Your assignment: Only those lines running from the start of the listing below through the line that holds "Given: Select the 店铺宝商品活动 tab" are to be written out, exactly and in full.
#### Records to use ####
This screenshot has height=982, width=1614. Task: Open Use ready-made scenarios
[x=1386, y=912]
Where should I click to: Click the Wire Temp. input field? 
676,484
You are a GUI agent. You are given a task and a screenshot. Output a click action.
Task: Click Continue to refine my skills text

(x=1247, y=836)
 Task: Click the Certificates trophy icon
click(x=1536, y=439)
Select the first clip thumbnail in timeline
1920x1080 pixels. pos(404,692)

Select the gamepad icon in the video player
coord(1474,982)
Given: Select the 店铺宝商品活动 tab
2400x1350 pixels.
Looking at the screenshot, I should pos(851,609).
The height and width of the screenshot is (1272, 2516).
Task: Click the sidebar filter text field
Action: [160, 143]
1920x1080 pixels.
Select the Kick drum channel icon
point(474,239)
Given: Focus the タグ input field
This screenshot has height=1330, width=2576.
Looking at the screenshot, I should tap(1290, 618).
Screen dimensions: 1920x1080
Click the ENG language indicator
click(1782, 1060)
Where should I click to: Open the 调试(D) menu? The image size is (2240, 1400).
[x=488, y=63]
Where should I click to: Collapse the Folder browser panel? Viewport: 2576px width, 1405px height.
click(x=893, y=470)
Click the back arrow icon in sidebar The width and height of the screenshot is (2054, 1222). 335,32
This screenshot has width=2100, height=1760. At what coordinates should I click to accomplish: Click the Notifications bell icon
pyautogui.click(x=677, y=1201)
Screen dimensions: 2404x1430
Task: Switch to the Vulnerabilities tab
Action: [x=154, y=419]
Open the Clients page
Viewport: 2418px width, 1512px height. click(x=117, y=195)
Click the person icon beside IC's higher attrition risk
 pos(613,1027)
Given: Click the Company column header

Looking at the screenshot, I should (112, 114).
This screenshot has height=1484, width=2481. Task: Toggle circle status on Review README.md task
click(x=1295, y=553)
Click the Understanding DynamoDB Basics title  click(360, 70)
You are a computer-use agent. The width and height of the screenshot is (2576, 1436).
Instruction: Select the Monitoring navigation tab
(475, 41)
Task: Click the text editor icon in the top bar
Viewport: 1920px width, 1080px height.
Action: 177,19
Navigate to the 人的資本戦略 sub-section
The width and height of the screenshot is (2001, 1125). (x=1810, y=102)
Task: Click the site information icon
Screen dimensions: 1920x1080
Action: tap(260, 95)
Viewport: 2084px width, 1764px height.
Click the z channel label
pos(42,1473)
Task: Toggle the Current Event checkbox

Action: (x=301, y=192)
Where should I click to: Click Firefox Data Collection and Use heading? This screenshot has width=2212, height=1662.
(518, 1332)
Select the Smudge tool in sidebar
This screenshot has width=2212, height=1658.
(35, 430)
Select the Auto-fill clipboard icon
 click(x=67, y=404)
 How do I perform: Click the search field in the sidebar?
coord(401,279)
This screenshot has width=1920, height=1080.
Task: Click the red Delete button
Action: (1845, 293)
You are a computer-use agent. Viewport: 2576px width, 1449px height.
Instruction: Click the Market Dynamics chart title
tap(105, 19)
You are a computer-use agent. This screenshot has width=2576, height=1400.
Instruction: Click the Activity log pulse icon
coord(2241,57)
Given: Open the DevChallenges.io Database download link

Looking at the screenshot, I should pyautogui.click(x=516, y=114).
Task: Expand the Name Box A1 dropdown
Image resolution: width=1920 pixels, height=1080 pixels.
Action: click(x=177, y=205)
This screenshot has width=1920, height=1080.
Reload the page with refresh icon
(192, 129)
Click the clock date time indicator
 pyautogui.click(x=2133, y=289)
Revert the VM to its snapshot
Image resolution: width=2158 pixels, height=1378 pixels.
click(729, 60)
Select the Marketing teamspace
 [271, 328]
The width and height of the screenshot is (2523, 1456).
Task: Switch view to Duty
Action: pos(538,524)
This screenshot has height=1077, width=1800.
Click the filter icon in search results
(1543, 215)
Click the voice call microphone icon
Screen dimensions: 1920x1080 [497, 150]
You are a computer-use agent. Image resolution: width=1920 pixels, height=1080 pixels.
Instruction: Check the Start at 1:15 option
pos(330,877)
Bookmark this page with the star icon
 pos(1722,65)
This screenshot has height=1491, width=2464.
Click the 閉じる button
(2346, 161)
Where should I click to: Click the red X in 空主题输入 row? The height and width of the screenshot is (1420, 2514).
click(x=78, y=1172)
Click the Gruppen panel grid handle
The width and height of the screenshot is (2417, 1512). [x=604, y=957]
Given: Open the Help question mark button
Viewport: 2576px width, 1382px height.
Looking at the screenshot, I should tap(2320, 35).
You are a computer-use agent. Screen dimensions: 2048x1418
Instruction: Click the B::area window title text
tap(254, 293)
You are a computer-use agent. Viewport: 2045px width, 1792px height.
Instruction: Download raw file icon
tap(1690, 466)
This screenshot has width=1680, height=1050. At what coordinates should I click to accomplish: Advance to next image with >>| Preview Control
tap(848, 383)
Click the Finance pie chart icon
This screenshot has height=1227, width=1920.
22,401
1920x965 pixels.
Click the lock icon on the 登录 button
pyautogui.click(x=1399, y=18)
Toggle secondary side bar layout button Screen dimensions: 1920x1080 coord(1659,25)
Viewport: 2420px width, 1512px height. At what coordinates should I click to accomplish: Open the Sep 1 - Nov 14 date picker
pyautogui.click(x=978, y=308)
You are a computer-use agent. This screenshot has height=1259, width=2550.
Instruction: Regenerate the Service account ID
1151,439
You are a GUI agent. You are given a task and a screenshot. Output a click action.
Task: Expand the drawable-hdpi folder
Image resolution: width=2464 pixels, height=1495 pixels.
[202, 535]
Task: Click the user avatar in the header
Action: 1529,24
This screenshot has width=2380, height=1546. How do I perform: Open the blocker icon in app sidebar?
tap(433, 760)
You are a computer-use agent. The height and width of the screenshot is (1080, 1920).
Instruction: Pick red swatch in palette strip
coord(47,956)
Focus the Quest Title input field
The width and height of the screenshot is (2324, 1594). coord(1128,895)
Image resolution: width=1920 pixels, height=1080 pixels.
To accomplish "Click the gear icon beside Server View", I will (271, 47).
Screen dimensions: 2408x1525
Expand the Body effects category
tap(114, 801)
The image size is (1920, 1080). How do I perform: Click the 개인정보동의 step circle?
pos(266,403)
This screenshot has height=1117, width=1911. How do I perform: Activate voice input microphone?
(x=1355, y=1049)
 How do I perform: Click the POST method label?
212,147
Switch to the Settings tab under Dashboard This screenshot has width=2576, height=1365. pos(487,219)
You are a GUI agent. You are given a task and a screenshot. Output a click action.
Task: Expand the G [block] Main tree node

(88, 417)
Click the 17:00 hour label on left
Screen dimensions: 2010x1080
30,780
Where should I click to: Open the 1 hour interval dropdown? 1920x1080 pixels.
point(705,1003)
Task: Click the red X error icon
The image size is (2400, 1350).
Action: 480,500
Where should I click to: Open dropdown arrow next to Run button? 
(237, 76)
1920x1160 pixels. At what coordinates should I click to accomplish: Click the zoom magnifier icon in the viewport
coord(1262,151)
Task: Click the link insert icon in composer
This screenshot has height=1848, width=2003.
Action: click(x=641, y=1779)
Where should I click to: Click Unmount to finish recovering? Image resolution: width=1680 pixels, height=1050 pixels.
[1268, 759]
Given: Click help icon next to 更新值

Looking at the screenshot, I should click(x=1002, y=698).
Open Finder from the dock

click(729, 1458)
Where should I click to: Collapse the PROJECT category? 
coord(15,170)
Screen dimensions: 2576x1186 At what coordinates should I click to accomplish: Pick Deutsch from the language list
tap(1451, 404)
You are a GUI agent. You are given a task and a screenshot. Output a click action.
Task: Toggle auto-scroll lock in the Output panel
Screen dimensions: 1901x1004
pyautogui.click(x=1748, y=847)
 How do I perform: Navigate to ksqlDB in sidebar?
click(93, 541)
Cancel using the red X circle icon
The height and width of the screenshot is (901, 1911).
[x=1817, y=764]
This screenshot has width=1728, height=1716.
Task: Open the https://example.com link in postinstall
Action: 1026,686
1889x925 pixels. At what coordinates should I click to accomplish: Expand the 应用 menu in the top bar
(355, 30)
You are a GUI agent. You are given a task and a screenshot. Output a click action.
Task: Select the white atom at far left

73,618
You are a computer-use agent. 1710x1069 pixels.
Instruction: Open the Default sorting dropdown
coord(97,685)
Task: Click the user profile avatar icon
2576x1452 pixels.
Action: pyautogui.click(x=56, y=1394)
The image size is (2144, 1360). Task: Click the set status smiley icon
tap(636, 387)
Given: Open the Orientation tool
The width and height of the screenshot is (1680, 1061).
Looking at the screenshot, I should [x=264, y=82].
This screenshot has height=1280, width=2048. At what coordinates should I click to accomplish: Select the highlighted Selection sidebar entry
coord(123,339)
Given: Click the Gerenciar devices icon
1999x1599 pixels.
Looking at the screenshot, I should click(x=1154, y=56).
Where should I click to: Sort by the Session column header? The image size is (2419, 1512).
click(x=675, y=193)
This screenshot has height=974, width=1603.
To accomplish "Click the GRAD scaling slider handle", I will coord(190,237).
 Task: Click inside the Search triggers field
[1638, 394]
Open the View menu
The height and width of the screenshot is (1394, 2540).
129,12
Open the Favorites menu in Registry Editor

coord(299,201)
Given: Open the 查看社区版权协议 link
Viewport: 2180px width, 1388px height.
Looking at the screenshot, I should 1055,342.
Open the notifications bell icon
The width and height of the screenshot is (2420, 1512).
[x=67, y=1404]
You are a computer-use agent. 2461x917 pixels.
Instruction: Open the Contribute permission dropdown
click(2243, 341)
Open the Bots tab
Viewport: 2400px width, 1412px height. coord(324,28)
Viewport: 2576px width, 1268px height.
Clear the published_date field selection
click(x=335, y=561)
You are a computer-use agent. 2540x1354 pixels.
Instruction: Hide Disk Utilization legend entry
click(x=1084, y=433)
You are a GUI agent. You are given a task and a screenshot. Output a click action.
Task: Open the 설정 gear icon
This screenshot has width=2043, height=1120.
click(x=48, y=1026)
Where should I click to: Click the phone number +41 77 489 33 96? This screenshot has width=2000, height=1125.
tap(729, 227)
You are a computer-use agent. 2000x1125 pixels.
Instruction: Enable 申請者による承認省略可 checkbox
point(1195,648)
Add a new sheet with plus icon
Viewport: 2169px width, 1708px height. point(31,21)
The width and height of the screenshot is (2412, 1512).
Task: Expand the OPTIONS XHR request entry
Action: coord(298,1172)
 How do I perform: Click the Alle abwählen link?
####
Task response:
This screenshot has height=982, width=1614. Task: Open Use ready-made scenarios
[x=1386, y=912]
Where should I click to: Click the Wire Temp. input field? 
676,484
You are a GUI agent. You are given a task and a screenshot. Output a click action.
Task: Click Continue to refine my skills text

(x=1247, y=836)
 Task: Click the Certificates trophy icon
click(x=1536, y=439)
Select the first clip thumbnail in timeline
1920x1080 pixels. pos(404,692)

Select the gamepad icon in the video player
coord(1474,982)
Given: Select the 店铺宝商品活动 tab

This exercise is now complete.